La festa appena cominciata pareva già finita, in quel di Osaka. Ma Trump non ha voluto perdere l’occasione per far parlare di sé.

E visto che i rapporti con la Corea del Nord erano pessimi, niente di meglio che girare alla stampa un’immagine da stupire le genti che di più non si sarebbe potuto. Una bella stretta di mano tra lui e il leader nordcoreano. Il fino a ieri nemico pubblico Kim Jong-un.

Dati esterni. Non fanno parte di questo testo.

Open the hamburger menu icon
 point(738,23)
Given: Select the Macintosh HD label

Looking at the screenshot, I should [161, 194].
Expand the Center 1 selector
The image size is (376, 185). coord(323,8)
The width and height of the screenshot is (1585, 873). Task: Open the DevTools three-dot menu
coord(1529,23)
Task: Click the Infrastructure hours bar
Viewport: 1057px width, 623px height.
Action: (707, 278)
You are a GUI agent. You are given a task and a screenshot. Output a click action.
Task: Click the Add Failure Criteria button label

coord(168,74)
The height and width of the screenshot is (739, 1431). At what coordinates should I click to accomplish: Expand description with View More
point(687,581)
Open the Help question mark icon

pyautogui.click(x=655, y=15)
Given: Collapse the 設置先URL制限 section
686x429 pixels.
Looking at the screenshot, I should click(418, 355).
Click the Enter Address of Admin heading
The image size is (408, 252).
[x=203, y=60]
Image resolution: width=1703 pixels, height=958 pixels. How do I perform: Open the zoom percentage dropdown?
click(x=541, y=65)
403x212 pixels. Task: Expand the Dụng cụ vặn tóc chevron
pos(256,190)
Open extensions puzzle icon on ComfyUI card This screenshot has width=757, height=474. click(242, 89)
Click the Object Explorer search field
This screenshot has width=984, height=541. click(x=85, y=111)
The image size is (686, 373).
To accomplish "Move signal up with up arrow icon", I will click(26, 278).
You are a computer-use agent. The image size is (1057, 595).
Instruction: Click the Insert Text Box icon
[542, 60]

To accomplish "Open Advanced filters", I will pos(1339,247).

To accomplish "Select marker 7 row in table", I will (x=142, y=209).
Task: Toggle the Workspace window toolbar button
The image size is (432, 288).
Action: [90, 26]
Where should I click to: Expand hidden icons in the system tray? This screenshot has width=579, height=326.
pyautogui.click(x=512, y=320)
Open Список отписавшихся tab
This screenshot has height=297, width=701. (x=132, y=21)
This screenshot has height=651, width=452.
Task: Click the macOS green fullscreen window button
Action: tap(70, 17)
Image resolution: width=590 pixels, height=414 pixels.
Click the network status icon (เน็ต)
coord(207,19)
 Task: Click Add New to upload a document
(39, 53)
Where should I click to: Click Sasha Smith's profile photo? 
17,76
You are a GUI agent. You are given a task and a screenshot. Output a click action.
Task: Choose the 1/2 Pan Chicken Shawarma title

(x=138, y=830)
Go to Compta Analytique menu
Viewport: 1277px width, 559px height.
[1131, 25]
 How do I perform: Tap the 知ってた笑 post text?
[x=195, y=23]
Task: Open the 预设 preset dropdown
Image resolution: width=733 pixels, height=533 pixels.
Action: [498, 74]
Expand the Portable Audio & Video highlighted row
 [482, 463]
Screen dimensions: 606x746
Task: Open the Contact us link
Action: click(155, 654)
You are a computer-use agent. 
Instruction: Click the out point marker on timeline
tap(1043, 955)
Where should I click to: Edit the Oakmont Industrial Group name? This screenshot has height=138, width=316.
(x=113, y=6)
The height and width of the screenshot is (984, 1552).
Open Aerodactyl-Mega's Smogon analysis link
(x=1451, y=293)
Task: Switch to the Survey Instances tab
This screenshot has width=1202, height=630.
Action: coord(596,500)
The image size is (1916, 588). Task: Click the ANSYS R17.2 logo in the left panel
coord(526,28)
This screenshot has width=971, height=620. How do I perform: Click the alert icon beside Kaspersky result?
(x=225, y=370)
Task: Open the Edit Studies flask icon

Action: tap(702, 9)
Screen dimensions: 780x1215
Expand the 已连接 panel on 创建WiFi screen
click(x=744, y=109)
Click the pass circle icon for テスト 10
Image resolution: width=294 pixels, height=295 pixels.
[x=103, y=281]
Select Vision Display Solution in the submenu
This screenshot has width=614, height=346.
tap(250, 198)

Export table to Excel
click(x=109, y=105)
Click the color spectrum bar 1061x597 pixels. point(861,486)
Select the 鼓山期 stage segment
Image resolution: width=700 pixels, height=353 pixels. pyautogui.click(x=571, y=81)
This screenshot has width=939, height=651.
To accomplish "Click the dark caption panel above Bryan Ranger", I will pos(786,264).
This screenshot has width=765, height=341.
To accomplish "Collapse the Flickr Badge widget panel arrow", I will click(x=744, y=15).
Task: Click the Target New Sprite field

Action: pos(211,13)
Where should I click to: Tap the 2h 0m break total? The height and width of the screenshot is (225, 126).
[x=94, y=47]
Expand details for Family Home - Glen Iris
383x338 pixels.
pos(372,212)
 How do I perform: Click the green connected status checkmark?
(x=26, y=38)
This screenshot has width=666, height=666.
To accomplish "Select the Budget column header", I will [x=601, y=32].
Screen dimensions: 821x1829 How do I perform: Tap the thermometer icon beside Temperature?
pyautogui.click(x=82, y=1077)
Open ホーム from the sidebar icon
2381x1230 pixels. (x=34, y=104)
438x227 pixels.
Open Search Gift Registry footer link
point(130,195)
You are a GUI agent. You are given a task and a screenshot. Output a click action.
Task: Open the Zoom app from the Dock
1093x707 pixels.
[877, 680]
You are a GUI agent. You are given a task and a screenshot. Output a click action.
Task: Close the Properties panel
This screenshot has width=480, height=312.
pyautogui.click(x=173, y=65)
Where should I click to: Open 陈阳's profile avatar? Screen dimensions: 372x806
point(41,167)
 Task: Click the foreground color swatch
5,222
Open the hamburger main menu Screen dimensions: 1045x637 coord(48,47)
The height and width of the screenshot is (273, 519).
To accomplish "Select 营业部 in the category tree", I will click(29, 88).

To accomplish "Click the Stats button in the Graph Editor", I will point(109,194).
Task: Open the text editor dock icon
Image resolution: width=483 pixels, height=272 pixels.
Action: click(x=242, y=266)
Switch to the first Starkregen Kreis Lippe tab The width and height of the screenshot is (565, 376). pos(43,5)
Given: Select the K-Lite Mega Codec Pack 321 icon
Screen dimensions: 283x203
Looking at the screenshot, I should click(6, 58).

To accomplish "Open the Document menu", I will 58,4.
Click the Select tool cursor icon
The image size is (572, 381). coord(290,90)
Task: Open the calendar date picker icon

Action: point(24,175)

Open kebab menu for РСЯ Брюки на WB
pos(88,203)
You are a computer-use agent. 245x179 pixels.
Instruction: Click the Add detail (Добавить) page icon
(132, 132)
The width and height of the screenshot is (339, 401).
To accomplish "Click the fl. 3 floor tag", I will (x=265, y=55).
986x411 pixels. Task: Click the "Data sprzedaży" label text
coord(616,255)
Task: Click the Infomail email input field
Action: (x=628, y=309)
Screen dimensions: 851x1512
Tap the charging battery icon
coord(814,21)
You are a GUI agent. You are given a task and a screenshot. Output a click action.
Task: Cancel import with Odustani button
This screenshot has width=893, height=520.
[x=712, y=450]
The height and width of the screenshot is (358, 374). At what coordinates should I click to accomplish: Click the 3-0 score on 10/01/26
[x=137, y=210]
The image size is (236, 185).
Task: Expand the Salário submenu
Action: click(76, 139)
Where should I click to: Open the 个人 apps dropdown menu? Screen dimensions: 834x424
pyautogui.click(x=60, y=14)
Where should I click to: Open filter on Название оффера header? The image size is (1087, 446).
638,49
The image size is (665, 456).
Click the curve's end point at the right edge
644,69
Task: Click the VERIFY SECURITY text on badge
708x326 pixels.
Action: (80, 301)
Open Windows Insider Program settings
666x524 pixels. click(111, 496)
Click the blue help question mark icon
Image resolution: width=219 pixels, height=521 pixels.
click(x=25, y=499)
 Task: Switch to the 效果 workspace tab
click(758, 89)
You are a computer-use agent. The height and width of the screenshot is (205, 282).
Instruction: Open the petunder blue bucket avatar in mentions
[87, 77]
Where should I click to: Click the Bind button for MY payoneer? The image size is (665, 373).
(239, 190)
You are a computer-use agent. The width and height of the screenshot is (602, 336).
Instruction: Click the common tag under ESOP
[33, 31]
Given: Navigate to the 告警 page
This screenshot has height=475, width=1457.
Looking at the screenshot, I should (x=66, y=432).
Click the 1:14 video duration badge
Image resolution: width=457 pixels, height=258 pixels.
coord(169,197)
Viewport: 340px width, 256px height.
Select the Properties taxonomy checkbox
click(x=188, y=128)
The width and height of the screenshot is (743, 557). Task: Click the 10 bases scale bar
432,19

L’evento era stato preannunciato da una delle poche persone affidabili nel giro, il presidente pacifista sudcoreano Moon Jae-in: “I presidenti degli Stati Uniti e della Corea del Nord si stringeranno la mano per la pace a Panmunjom, il luogo simbolo della divisione”, aveva detto.

Detto fatto. Trump da Osaka, si è subito recato al confine tra le due Coree e lo ha attraversato in direzione nord, primo presidente nella storia degli Usa, insieme al collega Kim. Una passeggiatina a due e via, non senza aver prima dato un saluto alle truppe Usa presenti a Seul, tanto per ricordare che oltre alla pace esiste anche la guerra.

Se son rose fioriranno. Agli alti e bassi ci hanno abbondantemente abituati.

Se i due facessero dei passi avanti nella trattativa sul nucleare, vorrebbe dire che il summit di Osaka, almeno come pretesto, è servito a qualcosa.

Altrimenti poche cose ne rimarrebbero, tra le pagine chiare e le pagine scure. Un invito di Putin a Trump. Una chiacchierata, ovviamente storica, tra Trump e il leader cinese Xi. Nessun passo avanti nella difesa del clima. Qualche supposizione sul costituirsi di un asse a tre (Russia, Cina, India).

Soprattutto nessun passo avanti nella questione mediorientale, anzi, qualche passo indietro, visto che nella foto dei leader, al centro, in basso, troneggia Bin Salman d’Arabia.

Uno che tra Siria, Israele, Turchia e Iran potrebbe svolgere un ruolo centrale, magari di riconciliazione come quello di  Moon Jae-in. Peccato che finora si sia distinto per istigare Trump a minacciare Tehran. Oltre che per essere stato chiamato in causa per il “misterioso” assassinio del giornalista del dissenso Kashoggi.

Un particolare, quest’ultimo, che sembra peraltro non avere lasciato tracce nel suo curriculum di membro del club dei G20, tutto geopolitica e diritti umani.